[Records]
########
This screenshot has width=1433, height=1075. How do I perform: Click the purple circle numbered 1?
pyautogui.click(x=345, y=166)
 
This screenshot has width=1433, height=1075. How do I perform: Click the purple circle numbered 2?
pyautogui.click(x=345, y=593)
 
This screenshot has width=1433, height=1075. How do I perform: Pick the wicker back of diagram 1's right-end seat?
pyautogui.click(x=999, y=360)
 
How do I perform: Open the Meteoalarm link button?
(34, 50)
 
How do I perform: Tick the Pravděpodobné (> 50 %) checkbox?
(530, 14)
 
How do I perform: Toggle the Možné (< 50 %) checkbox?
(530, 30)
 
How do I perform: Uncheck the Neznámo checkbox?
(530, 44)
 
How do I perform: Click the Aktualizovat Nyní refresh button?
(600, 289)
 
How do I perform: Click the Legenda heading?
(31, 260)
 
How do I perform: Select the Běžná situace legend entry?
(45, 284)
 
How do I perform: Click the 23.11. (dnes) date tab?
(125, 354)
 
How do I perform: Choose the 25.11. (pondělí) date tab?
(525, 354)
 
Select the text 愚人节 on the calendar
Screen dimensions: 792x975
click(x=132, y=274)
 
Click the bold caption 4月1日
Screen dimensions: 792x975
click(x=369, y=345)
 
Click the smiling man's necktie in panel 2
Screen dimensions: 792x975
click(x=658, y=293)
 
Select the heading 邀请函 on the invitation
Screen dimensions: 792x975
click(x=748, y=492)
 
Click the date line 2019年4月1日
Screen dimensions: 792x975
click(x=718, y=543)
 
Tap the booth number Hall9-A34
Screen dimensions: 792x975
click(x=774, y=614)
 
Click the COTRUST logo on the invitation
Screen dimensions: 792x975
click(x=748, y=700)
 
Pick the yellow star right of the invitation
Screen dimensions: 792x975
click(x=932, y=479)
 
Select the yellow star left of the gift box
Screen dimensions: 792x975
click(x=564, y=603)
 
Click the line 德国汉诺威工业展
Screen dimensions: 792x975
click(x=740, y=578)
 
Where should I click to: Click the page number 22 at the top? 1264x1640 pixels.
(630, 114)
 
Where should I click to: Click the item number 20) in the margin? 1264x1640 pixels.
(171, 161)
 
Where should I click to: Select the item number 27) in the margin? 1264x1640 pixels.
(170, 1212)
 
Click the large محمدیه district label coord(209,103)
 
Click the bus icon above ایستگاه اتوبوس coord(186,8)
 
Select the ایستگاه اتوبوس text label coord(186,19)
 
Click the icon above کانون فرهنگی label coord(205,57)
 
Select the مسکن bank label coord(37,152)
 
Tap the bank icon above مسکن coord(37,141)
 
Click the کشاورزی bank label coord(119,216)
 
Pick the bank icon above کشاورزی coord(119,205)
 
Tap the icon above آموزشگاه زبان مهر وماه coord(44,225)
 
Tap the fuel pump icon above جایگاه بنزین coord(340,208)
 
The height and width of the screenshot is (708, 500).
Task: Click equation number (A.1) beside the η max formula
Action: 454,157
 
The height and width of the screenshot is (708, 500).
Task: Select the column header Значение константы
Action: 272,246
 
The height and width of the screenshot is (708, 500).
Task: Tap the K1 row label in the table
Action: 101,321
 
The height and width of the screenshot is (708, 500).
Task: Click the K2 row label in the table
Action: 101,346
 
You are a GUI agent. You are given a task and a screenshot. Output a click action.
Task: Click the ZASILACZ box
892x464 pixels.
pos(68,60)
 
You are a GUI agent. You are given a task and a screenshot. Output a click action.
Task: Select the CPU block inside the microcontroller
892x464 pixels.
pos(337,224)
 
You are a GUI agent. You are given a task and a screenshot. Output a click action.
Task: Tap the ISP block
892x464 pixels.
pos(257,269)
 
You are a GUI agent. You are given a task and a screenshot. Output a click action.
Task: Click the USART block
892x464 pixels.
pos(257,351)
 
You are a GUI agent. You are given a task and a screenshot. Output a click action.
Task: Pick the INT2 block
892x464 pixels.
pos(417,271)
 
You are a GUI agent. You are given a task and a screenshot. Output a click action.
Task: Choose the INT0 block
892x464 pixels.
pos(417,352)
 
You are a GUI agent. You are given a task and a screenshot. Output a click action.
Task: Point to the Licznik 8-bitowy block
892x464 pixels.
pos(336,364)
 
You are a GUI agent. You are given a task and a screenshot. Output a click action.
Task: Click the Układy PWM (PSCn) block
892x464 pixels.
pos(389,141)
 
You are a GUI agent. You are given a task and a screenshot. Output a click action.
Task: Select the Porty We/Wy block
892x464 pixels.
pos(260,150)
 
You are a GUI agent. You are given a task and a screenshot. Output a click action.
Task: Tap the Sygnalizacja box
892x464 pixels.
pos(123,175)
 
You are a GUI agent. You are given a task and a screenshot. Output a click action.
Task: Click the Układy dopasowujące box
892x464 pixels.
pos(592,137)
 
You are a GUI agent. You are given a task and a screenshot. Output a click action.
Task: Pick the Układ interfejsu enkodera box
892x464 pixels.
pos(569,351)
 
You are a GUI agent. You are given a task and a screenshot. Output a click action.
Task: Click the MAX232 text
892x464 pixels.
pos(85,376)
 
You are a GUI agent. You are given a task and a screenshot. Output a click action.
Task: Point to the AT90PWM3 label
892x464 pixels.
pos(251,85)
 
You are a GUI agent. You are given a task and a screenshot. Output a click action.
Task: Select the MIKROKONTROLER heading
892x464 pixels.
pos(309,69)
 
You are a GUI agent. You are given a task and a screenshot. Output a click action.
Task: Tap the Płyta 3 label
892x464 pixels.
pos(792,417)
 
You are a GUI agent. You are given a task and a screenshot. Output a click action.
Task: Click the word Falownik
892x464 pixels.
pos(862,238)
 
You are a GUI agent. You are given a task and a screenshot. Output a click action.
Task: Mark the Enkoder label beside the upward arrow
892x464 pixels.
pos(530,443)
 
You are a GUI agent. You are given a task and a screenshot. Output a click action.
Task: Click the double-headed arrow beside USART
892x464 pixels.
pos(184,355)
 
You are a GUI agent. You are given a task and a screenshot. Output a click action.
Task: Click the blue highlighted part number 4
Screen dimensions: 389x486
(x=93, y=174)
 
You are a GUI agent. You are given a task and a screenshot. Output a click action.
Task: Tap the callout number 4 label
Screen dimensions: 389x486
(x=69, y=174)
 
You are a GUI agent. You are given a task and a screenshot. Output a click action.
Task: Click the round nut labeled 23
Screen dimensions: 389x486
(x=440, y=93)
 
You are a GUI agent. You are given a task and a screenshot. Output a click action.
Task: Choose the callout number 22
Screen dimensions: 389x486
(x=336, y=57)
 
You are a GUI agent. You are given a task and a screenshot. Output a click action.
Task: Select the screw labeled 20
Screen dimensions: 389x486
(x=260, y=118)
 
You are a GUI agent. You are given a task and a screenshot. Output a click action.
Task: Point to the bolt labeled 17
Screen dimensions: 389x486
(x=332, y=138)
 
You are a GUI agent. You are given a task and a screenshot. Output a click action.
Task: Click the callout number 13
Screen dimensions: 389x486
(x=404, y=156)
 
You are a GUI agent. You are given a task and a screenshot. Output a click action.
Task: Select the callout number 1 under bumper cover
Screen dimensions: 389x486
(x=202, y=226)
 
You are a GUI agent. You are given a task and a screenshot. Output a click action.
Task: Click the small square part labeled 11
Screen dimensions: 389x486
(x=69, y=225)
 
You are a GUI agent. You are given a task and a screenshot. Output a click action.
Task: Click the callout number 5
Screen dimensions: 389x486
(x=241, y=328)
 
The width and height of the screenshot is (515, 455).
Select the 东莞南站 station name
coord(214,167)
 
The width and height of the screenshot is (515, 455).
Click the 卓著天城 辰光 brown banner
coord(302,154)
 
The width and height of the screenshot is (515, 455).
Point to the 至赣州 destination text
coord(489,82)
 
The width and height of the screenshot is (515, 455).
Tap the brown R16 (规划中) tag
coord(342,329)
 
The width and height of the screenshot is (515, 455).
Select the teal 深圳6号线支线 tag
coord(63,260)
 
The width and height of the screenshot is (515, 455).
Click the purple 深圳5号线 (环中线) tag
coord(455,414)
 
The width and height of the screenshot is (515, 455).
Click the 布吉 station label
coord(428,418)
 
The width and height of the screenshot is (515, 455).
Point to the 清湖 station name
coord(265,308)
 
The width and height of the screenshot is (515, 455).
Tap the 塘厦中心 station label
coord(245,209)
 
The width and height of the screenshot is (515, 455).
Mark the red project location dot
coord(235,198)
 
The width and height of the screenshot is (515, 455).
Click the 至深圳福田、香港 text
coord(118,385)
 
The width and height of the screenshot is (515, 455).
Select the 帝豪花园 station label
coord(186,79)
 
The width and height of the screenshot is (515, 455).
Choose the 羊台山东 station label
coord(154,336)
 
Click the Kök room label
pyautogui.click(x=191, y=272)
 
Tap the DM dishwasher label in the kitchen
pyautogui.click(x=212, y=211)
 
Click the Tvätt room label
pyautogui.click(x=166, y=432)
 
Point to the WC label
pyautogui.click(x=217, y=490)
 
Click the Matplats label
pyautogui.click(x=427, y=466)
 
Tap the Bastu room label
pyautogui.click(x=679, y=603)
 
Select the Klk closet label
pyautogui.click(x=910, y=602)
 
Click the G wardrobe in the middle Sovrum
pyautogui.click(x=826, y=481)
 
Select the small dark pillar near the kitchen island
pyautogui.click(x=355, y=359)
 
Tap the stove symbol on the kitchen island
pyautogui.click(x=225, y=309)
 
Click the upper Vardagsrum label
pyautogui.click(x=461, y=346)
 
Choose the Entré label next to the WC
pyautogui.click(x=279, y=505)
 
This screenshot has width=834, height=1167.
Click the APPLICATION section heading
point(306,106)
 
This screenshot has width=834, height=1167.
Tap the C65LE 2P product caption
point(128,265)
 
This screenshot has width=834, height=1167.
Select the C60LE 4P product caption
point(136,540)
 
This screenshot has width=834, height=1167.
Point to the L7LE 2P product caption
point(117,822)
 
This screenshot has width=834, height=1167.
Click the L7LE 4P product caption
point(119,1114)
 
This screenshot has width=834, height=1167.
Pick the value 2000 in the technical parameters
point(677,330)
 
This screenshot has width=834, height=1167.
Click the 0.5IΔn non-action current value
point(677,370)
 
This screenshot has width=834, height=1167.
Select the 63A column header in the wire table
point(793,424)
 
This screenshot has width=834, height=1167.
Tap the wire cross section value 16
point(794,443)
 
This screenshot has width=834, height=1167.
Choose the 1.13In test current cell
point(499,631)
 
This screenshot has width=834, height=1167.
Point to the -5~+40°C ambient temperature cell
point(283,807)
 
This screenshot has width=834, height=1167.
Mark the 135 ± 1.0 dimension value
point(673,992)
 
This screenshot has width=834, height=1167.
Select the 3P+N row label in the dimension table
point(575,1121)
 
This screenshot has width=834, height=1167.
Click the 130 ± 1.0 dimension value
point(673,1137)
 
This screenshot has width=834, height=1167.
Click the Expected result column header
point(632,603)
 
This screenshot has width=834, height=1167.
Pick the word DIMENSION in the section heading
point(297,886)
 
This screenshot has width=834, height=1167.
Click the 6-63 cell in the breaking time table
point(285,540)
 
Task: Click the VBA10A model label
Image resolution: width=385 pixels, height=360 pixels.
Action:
########
■ **Instructions to follow**
Copy the lines from the start of the records through the line containing "pyautogui.click(x=345, y=593)", reproducing each line verbatim.

■ **The answer**
This screenshot has width=1433, height=1075. How do I perform: Click the purple circle numbered 1?
pyautogui.click(x=345, y=166)
 
This screenshot has width=1433, height=1075. How do I perform: Click the purple circle numbered 2?
pyautogui.click(x=345, y=593)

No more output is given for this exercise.